◆ REQUISITOS DO EXERCÍCIO ◆
(1) Responda com base no texto sobre as cisternas no semi-árido:
(a) Em que mês e ano o projeto foi criado, e por qual entidade?
(b) Quantas cisternas foram instaladas até agora?
(c) Quantos pedreiros a ASA já capacitou, aproximadamente?
(2) Dê prosseguimento ao texto sobre as cisternas no semi-árido a partir da última frase apresentada.

──────── TRECHO DO TEXTO

O projeto, criado em julho de 2003 pela Articulação no Semi-Árido
Brasileiro (ASA) e que tem como maior financiador o governo federal, se
propõe a construir 1 milhão de cisternas em cinco anos, levando água de
beber a cerca de 5 milhões de moradores.

Entretanto, faltando menos de um ano para o fim desse prazo, foram
instaladas apenas 220 mil cisternas, que levam água a 1 milhão de
habitantes do semi-árido. Ou seja, pouco mais de 20% da meta traçada foi
cumprida até agora.

De acordo com as entidades que estão envolvidas no projeto ou já fizeram
parte dele, não existe uma explicação única para o descumprimento da meta.
Mas todos os agentes são unânimes em afirmar que o P1MC não é a simples
construção de cisternas e, por isso, ele está sujeito a percalços.

"O programa ensina as pessoas a conviver com o semi-árido. As cisternas
são entregues cheias de conhecimento. Portanto, não pode só ser avaliado
só pela construção dos reservatórios. Se fosse assim, era só chamar uma
empreiteira que seria mais rápido e até mais barato", afirma Fabio
Atanasio, coordenador do escritório de Belém do Fundo das Nações Unidas
para a Infância (Unicef), que ajudou na elaboração do projeto e chegou a
colaborar com ele.

A cada cisterna entregue, a ASA precisa treinar os pedreiros da comunidade
para construí-la e ensinar a população a lidar com o reservatório: como
armazenar a água, evitar a contaminação e até em que casos usá-la. Até o
momento, cerca de 5.600 pedreiros foram capacitados pela ASA. Para tornar
o aprendizado mais fácil, até cordéis são usados no processo.
"Superdimensionamos a capacidade da sociedade civil", avalia o coordenador
do Unicef.

Para a ASA, gestora do projeto, a resposta para o atraso está tanto no
próprio modelo de construção das cisternas quanto no apoio do governo
federal, que até hoje financiou cerca de 85% dos R$ 289 milhões empregados
no P1MC.

Os recursos do Ministério do Desenvolvimento Social e Combate à Fome são
desembolsados aos poucos para a ASA, por meio de contratos. Ao término de
cada um deles, o período de prestação de contas, auditoria e liberação de
mais dinheiro leva, segundo Aldo dos Santos, coordenador da ASA, cerca de
dois meses. Ao todo, desde 2003, o P1MC ficou parado por cerca de seis
meses.

────────────────
──────── EXTRATO DOS DADOS

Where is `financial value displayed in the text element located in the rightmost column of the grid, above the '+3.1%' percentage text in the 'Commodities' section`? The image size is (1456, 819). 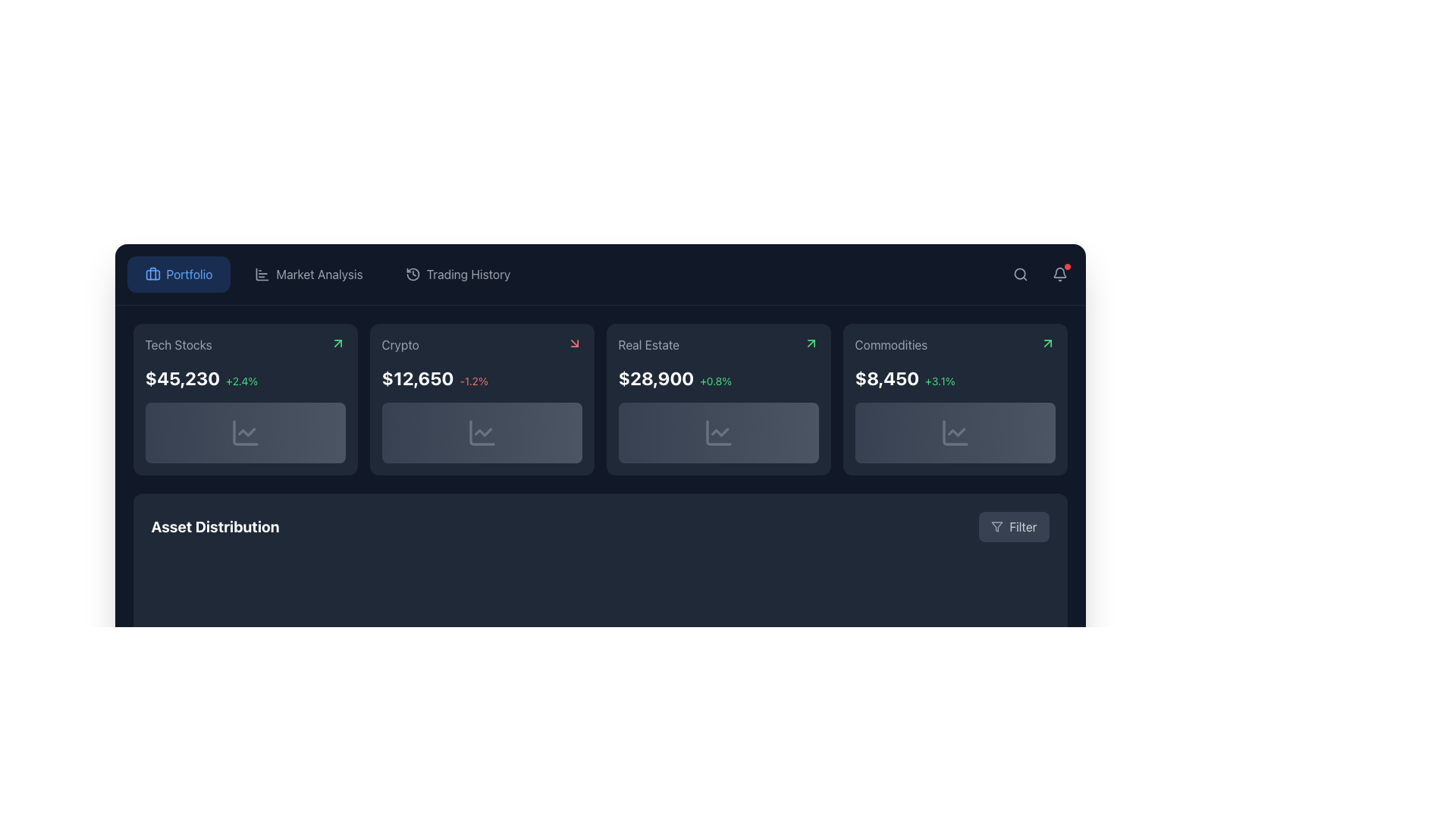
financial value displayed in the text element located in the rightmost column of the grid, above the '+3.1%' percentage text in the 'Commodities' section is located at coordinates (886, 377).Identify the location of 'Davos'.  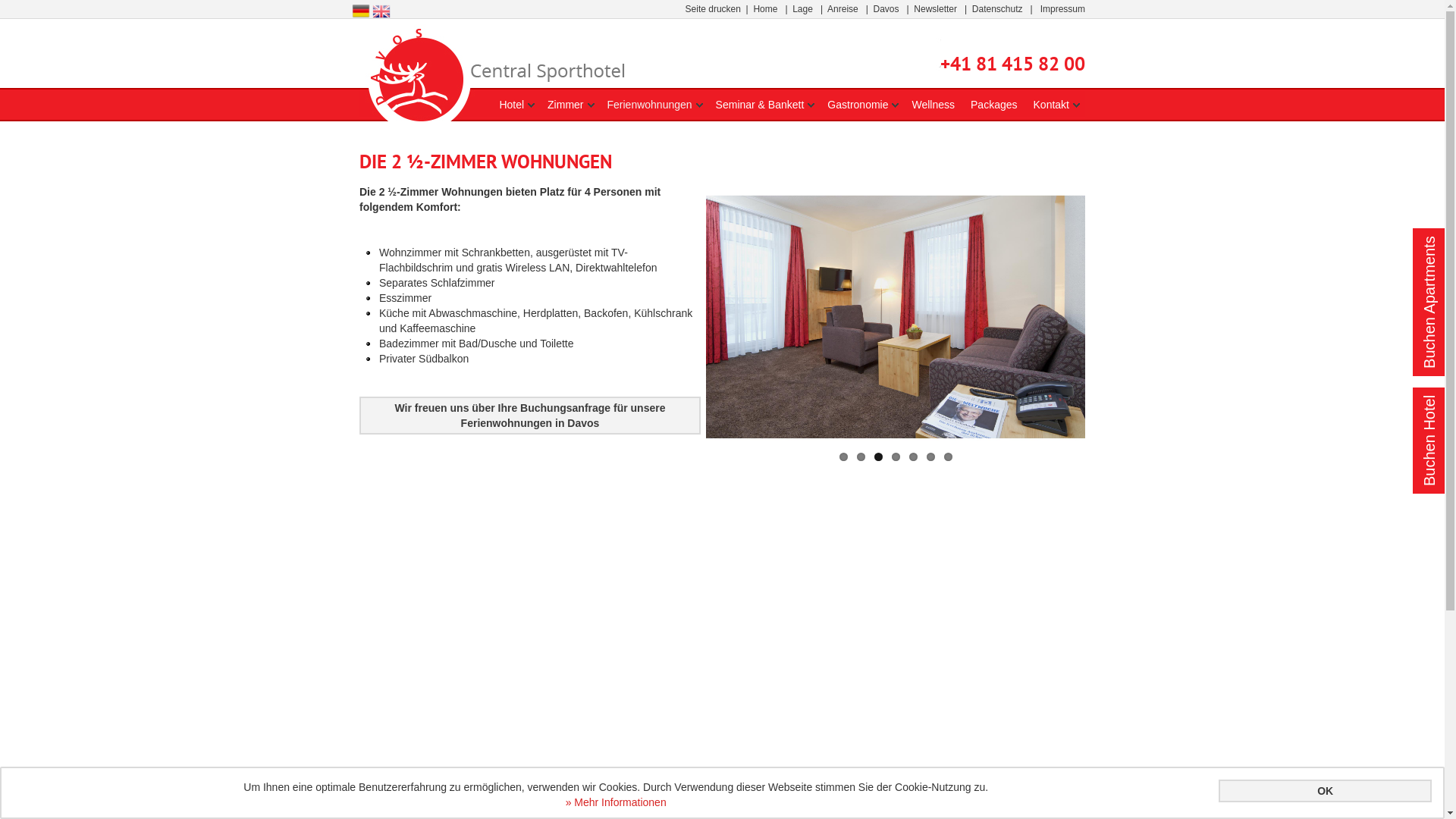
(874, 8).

────────────────

◆ RESULTADOS ◆
(1)
(a) Em julho de 2003, pela Articulação no Semi-Árido Brasileiro (ASA).
(b) 220 mil cisternas.
(c) Cerca de 5.600 pedreiros.

(2)
"A cada vez que se desmobiliza os grupos, leva-se um tempo para
organizá-los de novo." Em outubro, venceu um contrato com o governo
federal. Desde então, não se constrói mais nenhuma cisterna no semi-árido
até o término da fiscalização. Hoje, 5 mil pessoas devem participar de um
evento em Feira de Santana (BA) para pedir uma maior continuidade na
liberação da verba. "Quando se olha o número é só um quarto do programa
cumprido, mas, se comparado a outros projetos, o P1MC está sendo exitoso",
diz Santos.

A agricultora Severina Nascimento Gomes, 34 anos, lembra-se dos tempos em
que tinha de andar a cada dois dias 30 minutos para chegar a uma cisterna
comunitária em Caiçara, distrito de Soledade, cidade do Cariri paraibano a
70 quilômetros de Campina Grande. "A gente chegava lá e não tinha mais uma
gota d´água. Agora, todo mundo é milionário", diz Bil, como é conhecida.
Hoje, a sua propriedade tem duas cisternas com capacidade para 16 mil
litros d´água mais um tanque de pedra, um reservatório que se faz
aproveitando as formações rochosas do solo.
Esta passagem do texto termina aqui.